To solve the problem, we are given that \(ABCD\) is a square of side \(14\, \text{cm}\), and arcs \(APD\) and \(BPC\) are semicircles. We need to find the area of the shaded region.
1. Calculate Area of the Square:
\[ \text{Area of square} = \text{side}^2 = 14 \times 14 = 196 \, \text{cm}^2 \]
2. Calculate the Area of the Two Semicircles:
Each semicircle has diameter \(14 \, \text{cm}\), so radius \(r = \frac{14}{2} = 7 \, \text{cm}\).

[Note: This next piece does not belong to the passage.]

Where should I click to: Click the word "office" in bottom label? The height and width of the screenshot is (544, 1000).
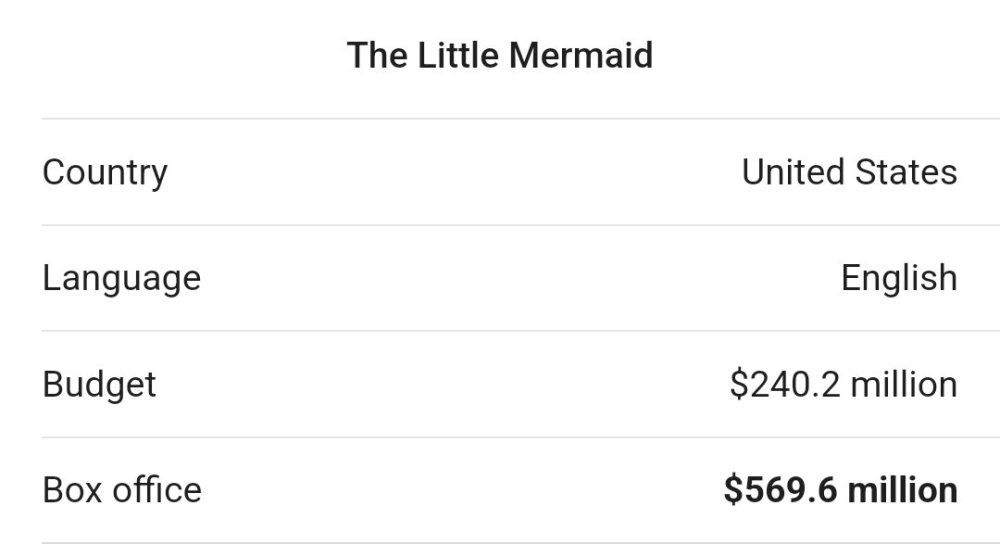coord(157,490)
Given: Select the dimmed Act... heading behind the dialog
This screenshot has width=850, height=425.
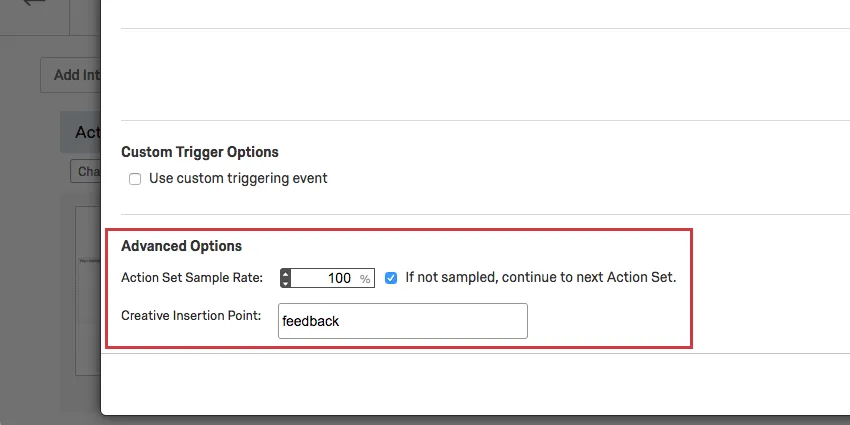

\[ \text{Area of one semicircle} = \frac{1}{2} \pi r^2 = \frac{1}{2} \times \frac{22}{7} \times 7^2 = \frac{1}{2} \times \frac{22}{7} \times 49 = \frac{1078}{14} = 77 \, \text{cm}^2 \]
So, total area of two semicircles: \[ 2 \times 77 = 154 \, \text{cm}^2 \]
3. Subtract Semicircle Areas from Square Area:
\[ \text{Shaded area} = \text{Area of square} - \text{Area of semicircles} = 196 - 154 = 42 \, \text{cm}^2 \]
Final Answer:
The area of the shaded region is \({42 \, \text{cm}^2} \).